TO further actualise the goals of Adolescent and Youth Friendly Health Programme (AYFHP) in Ondo State, the state government and several Civil Society Organisations (CSOs) have feted teenage twin authors, who wrote a novel to sensitise peers on girl-child development and sex education.
The authors, Taiwo and Kehinde Adegbola, were celebrated by the state Ministry of Health at the premiere of a soup opera titled: “Make Hay while the Sun Shines,” in Akure, the state capital last week.
Their novel, entitled: “The Stigma that Refuses to go,” as reviewed by the state Commissioner for Health, Dr Dayo Adeyanju, will be a complementary effort to the strategies employed by AYFHP to actualise its objectives among the adolescents and youths.
“It is a short play that depicts life and attitude of a girl named Tayo.
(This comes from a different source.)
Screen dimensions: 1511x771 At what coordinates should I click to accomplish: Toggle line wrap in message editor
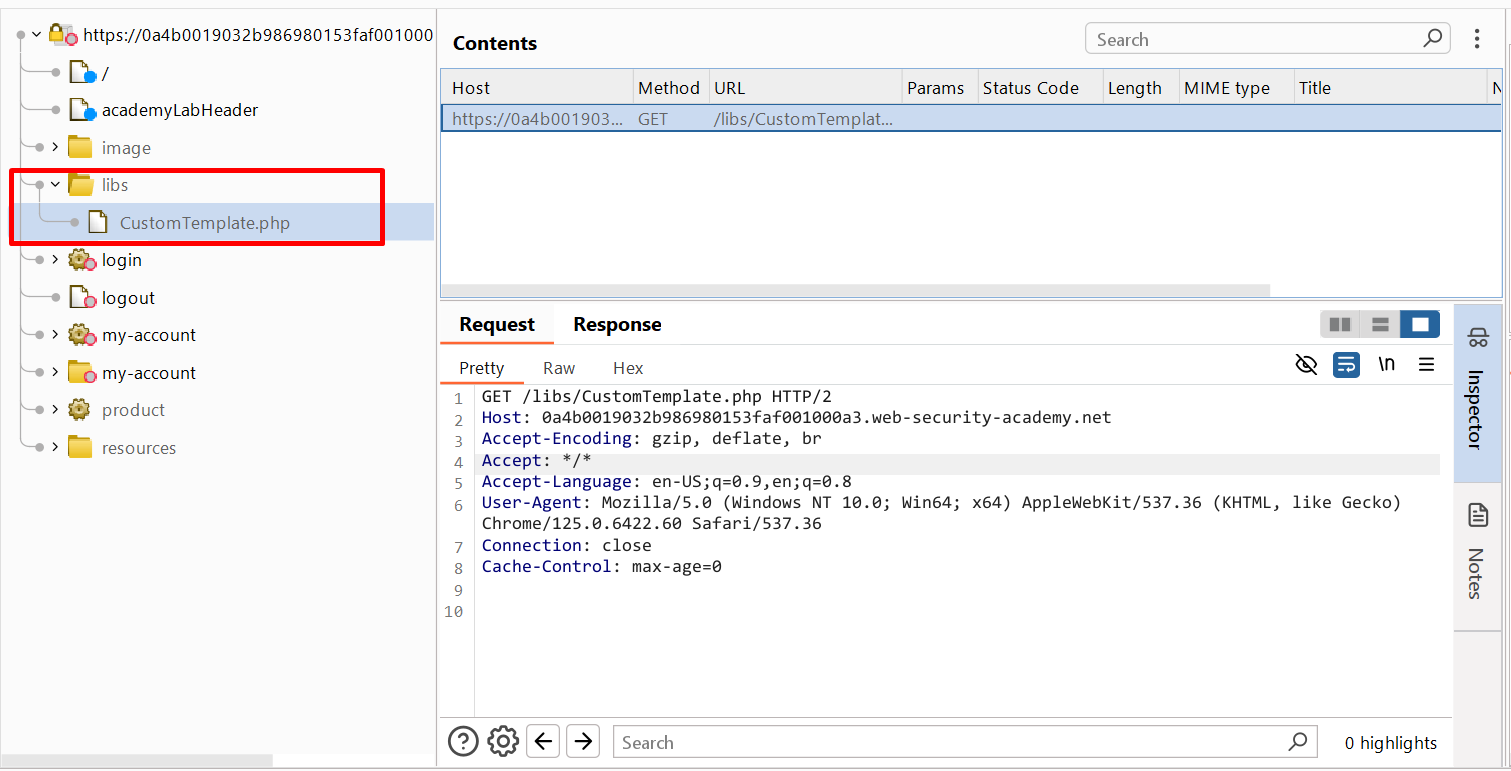[1346, 365]
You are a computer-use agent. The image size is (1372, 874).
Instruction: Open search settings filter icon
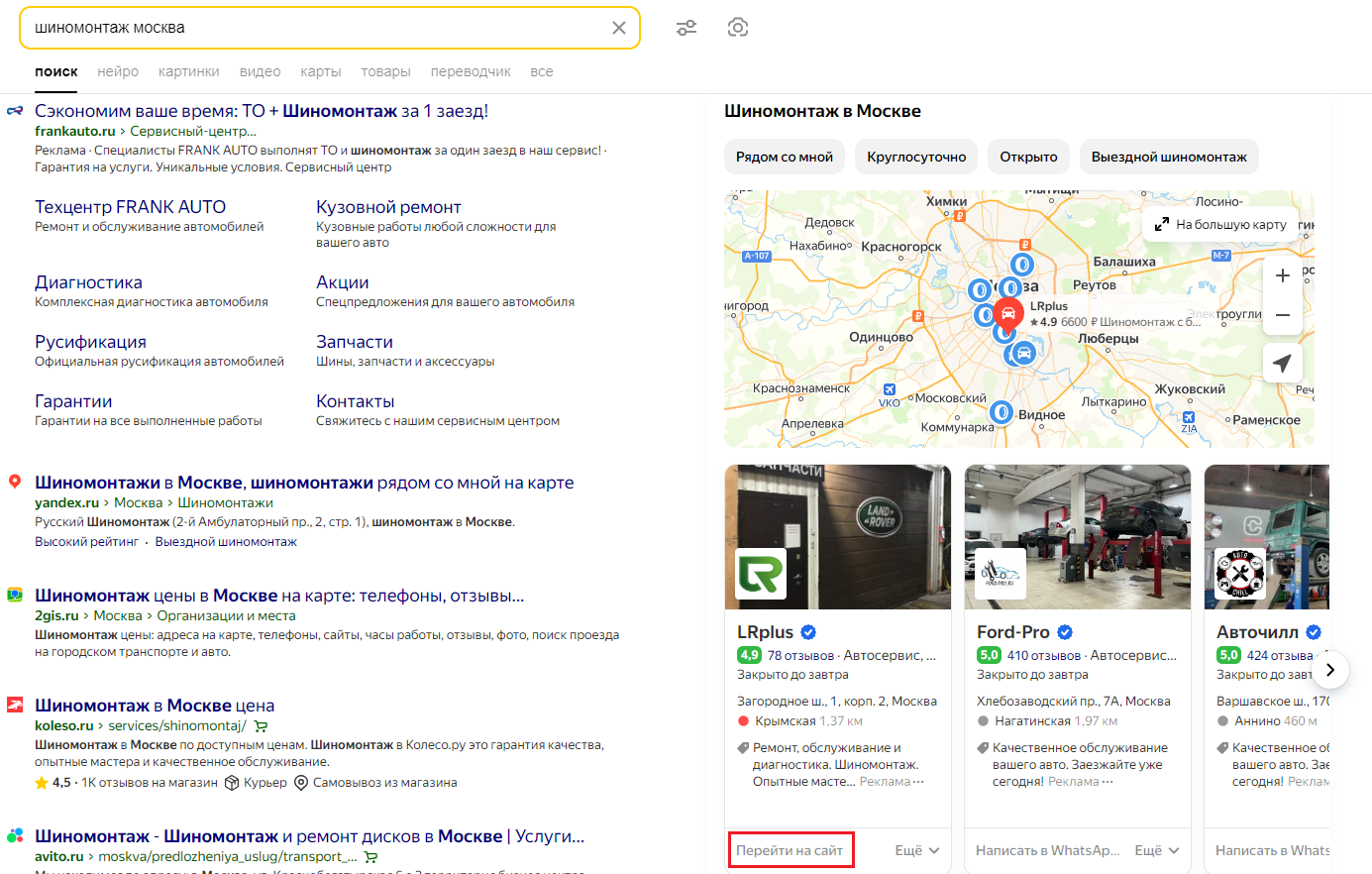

She was influenced by peer pressure and this made her to end her life sadly, left with an everlasting stigma.”
Taiwo and Kehinde, who are SSS1 students of Federal Government College, Idoani, said they were motivated to make a difference, creating an opportunity for others to learn from their positive belief about life.
The twin authors averred that the 107- page novel will help to instil values in youths and get them properly informed on sex education, imploring the state government to recommend it in the school syllabus.
According to Adeyanju, the ministry purposely created the soap opera, which he said is a 13-week episode, to engage youths throughout their vacation so that they can gainfully use the holidays for self-development and rediscovery.
He hinged the twin occasion on the visions of mother and child initiative that does not only ensure “pregnancy is not a death sentence, but also to monitor the children after birth;” and to dissuade parents from neglecting their wards.
“Children who have no parental attention go from subtle to mild and wild. We build the best houses, ride the best kind of cars but we don’t build our children,” he said, urging the parents to devout more attention to the growth of their wards.
The commissioner disclosed that the lessons in the novel and the 13-week soap opera would help parents, children and society at large to cooperate with government and other critical stakeholders to get rid of child abuse and other child-related crimes.
He averred the commitment of the ministry and AYFHP to partner with the young authors and to develop such talents among young people, declaring that the book will be recommended for all schools in the state.
The Permanent Secretary of the Ministry of Education, Mr Steve Awosika, lauded the teenagers for their precocious contribution to the development of the state.
Awosika assured them that the ministry would ensure the book is distributed in all the schools across the 18 LGAs of the state and their libraries.
While the Executive Director of Melville Women Initiative, Chief Mrs Module Adetula, recounted the numbers of cases of child abuses, especially on the girl-child which her NGO has handled in the recent past.
Adetula, who spoke for all other NGOs in the state owned by women, declared that all the NGOs in the state would also partner with the twins and make them role models to other youths in the state on the core values of girl-child development.